Do you mean just a plastic blank to hold the unused fiber connectors?


----------



## Stuff (Oct 14, 2012)

Never seen it done but if you Google "din rail fiber patch panel" there are a bunch of options. Terminate all 4 strands in the patch box and then just do a jumper to their device.


----------



## LoVolt134 (Dec 14, 2012)

Is it going on a din rail or into a standard 19" rack? Options are available from a back box with a faceplate with fiber inserts, a LIU, or a small wallmount cabinet.


----------



## MDShunk (Jan 7, 2007)

I always just put the unused connections in the little zip-lock bags the connectors come in, and zip them up as much as possible. If I had to "park" them somewhere, I'd just pop the appropriate fiber connector in an unused patch bay opening and park it there.


----------



## MDShunk (Jan 7, 2007)

I just realized that you're probably working inside an industrial control panel, like on NTron switches, and probably don't have a patch bay. I know that Phoenix contact makes din rail fiber patch thing-a-ma-bobs that you could use for a parking spot.

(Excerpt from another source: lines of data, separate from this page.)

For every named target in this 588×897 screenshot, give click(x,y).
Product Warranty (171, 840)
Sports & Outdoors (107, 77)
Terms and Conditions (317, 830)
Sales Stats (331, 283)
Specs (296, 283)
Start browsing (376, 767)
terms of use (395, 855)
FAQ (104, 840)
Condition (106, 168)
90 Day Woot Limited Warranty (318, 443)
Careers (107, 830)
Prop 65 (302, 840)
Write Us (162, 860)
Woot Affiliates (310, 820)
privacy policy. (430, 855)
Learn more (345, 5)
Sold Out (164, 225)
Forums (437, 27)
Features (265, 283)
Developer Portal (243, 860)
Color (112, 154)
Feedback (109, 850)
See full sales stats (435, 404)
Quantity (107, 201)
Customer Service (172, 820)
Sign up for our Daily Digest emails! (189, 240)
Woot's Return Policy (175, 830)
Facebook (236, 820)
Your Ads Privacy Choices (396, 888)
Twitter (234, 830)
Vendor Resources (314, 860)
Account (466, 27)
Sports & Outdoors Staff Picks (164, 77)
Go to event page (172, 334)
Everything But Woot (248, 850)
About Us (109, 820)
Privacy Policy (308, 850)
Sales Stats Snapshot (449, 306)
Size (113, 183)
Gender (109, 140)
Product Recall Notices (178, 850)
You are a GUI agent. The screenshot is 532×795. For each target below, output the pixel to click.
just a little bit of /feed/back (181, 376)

Let me google something.


----------



## MDShunk (Jan 7, 2007)

Found this one right off, but it's for SCRJ. Not sure what flavor you're terminating.


----------



## MDShunk (Jan 7, 2007)

I'll admit to being puzzled why having unused fiber spares out in the open like that is so superior to hiding them inside the Panduit, like is normally done?


----------



## CYoung (Apr 19, 2013)

Wow. Thanks for all the input. I will try and answer your questions:

The terminations will not be on a standard 19"rack. They will be in enclosures that are located remotely from the main network area.

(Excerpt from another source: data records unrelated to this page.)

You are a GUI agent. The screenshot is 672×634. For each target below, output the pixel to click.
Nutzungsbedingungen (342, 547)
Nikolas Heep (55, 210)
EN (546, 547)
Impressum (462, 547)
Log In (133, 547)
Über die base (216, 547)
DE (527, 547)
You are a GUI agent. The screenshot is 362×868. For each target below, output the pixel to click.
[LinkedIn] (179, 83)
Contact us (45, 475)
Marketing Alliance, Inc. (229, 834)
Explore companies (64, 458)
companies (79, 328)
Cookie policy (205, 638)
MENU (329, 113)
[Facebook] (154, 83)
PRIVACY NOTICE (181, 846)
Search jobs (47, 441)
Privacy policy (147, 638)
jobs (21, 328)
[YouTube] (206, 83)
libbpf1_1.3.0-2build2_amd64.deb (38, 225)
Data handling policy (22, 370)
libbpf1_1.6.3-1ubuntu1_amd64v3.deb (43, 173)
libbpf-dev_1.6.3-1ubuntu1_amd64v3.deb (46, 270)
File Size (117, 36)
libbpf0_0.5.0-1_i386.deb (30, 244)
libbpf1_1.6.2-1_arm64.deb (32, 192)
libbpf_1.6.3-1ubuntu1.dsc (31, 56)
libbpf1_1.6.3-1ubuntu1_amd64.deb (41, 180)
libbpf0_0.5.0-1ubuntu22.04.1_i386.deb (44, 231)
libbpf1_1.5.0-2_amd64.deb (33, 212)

We are using Phoenix Contact fiber to copper adapters, however they only have "two" connections. Need to "land" 4.

I do not think it is superior to terminate the spares, however, the GC and customer does. The original plan was to coil up and shove in Panduit.

I think that I found something from Panduit that will work.


----------



## TOOL_5150 (Aug 27, 2007)

If they are terminated, put the dust caps on them and hide them in the panduit.


----------



## Michael_e (Mar 25, 2013)

Corning makes a din rail mounted O1P. Then just use a 6port panel to land all 4 connectors.
Watch out for front clearance as it can be an issue


Sent from my iPhone using Tapatalk


----------



## Wired4Life10 (Jul 9, 2011)

CYoung said:


> Wow. Thanks for all the input. I will try and answer your questions: The terminations will not be on a standard 19"rack. They will be in enclosures that are located remotely from the main network area. We are using Phoenix Contact fiber to copper adapters, however they only have "two" connections. Need to "land" 4. I do not think it is superior to terminate the spares, however, the GC and customer does. The original plan was to coil up and shove in Panduit. I think that I found something from Panduit that will work.


My customers always want it all terminated so they can patch things themselves. Just like our project next week at a high school. We are running a new 12 strand from the athletic training center to the stadium. They will only be using two strands but they want to keep it open so they can patch without having to pay to have me come back out and terminate again. Cheaper for them to have them all terminated at once as well.


----------